Todo empezó en Aruba, en el calor, entre el trago, en el bar Mango Tango, donde Gianny trabajaba de mesero. Una noche, un turista alemán lo agarró del brazo y le propuso ir para su hotel.  Le mostró un billete de cien dólares y el venezolano, en ese entonces un joven veinteañero que había estudiado para ser técnico superior en mantenimiento mecánico, no supo qué hacer, pero lo intuía. Fue con el dueño el local —un colombiano de más de 50 años— y le comentó, tranquilo, lo que había pasado. Éste le dijo, sin rodeos, que si le van a pagar por tener y dar placer, que no sea pendejo, que acepte, y así sucedió. “En realidad me gustó eso”, ríe con sorna Gianny, y suma: “Buen porte, buen sexo, buena paga. Me decía ‘qué puta soy’ porque me gustó y además tenía plata. Sabes, era algo que no tenías cómo reprocharte porque había sido satisfactorio. Nunca he visto ningún trabajo como algo extraño, porque es lo que te genera el dinero que necesitas para vivir, y ya. No es nada aberrante. En ese tiempo estaba más joven, más duro, sabes, y todos te quieren agarrar”.

Desde ese momento su vida se volcó al servicio de los otros: recorrió distintas ciudades donde sabía que no sólo vivían hombres homosexuales que pagarían por sexo, sino mujeres a las que les gustaba tener tríos con sus esposos, hombres mayores quienes querían únicamente amanecer con alguien a su lado, o personas trans masculinas que disfrutaban del bareback (sexo sin protección). Eso es lo que hace, lo que disfruta. Todas sus transacciones están mediadas por el deseo, monetario y corporal. No separa la una de la otra. En un inicio, Gianny asistía  a discotecas, centros comerciales y bares de zonas gays para cazar a sus clientes, pero con el surgimiento de las aplicaciones virtuales como Grindr o Tinder su trabajo se ha concentrado en ese espacio inmaterial. También, gracias a esas apps, la demanda por sus servicios ha crecido exponencialmente, así como sus tardes dedicadas al ejercicio para poder aguantar el ritmo: entre 15 y 20 encuentros semanales de una hora de duración, en promedio. De acuerdo a una nota de diario El País de España, más de dos millones de homosexuales utilizan Grindr, desde Estados Unidos hasta Irak.

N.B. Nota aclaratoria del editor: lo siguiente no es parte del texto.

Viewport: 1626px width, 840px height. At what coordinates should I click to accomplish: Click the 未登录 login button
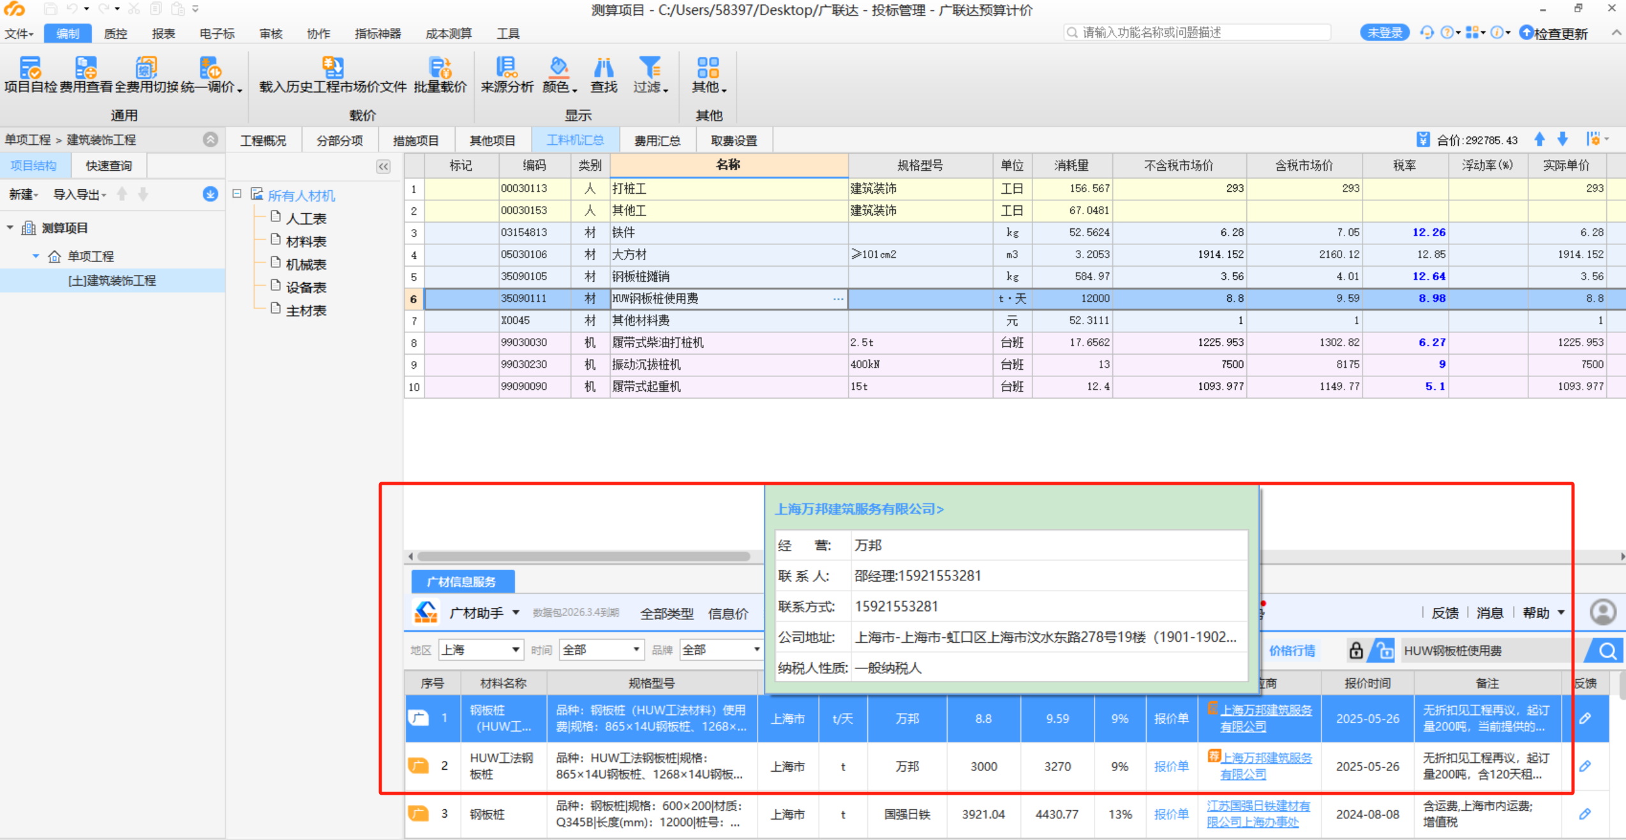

“Yo me anuncio en al menos cuatro aplicaciones (Grindr, Scruff, Hortnet y Daddyhunt) y en otras cuatro páginas web donde pongo mis fotos. Esto es más barato que ir al mall o a la disco, porque ahí aumenta el gasto: toca pagarme el café, la entrada del sitio o el trago. Con las redes me muevo mejor”, dice Gianny mientras prende su celular para mostrarme los logos de cada una de las aplicaciones: una máscara amarilla, un hombre robusto con la barba desbordada, una abeja blanca y una letra S salpicada de manchas negras. De esos sitios virtuales en los que suele poner una foto suya con el pecho descubierto, apenas visible el rostro, y una descripción que dice “Solo solventes” con su número celular, él prefiere usar el Grindr por el avanzado sistema de geolocalización que ofrece: es capaz de anunciar si una persona está a 5 metros de distancia. Y lo está, pero en el otro extremo de la cafetería. “Viste, es efectivo, chico, ahora me disculpas, debo ir a trabajar”, anuncia antes de cambiarse de puesto y dejar su café a medio beber.